Literary Speed Dating Meme
Well, let's see. It's a good thing Jonathan and I didn't meet this way, because if I were trying to impress him, the books probably would have been Jesus' Son, Imaginary Magnitude, and White Noise (or, for that third one, substitute Infinite Jest or Ficciones).
But I'd want to give these potentials an accurate sense of what they'd be getting. So if we want something that represents me, it would probably have to be something like He, She, and It by Marge Piercy, Song of Solomon, and The Picture of Dorian Gray. I don't know, though; I'd also feel tempted to include a book that made a big impression on me in high school: The Awakening, The Age of Innocence, or Native Son.

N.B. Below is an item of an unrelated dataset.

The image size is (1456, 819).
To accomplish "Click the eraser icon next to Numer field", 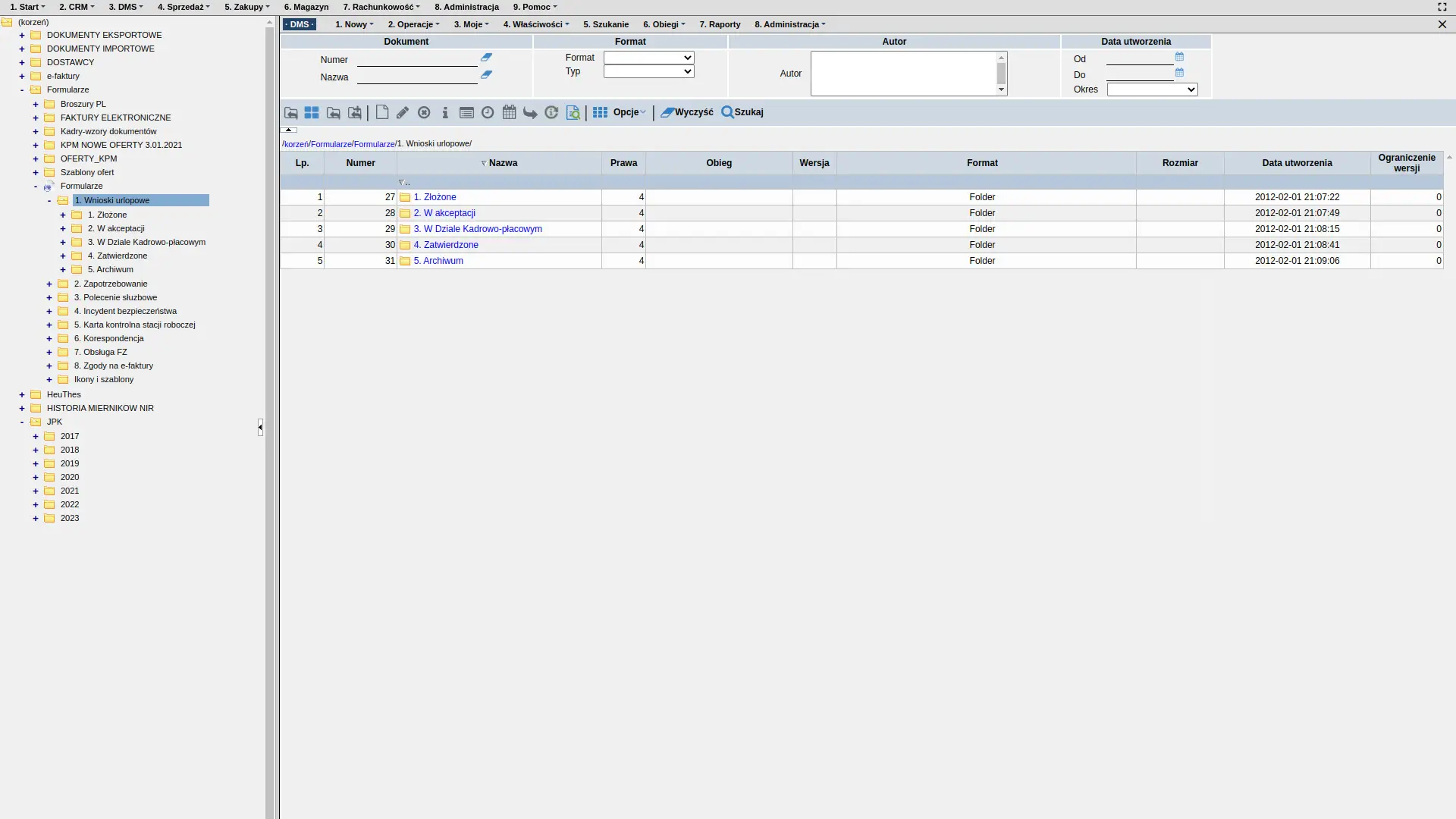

I wonder, would anyone really want to date those books? I feel like they're so middlebrow. It seems like in order to maximize desirability in a literary speed-dating context, one would choose the cleverest, most difficult, sophisticated, intricate, and complex books possible, like maybe Gravity's Rainbow, Tristram Shandy, and Finnegans Wake. But I guess that's my own self-consciousness (and taste in men!) working there.
Hey, wouldn't it be fun to put together some cheesy literary speed dating clichés? For example, here are a couple of guys I'd probably politely back away from*:
1. On the Road, The Beat Reader, and Erections, Ejaculations and General Tales of Ordinary Madness by Charles Bukowski
2. The Diary of Anaïs Nin, The Tropic of Cancer, and The Story of O
* Not that there's anything wrong with any of these books individually, but combined, they're overkill. I accidentally typed "overkiss" there at first. That would work too.
I'm now tagging everyone who hasn't done this yet.
Comments
i haven't found those books
i haven't found those books to work really fantastically so far, though they are good for drawing the platonic interest of other serious young men. i would think that would mean they could work wonders for a serious young woman!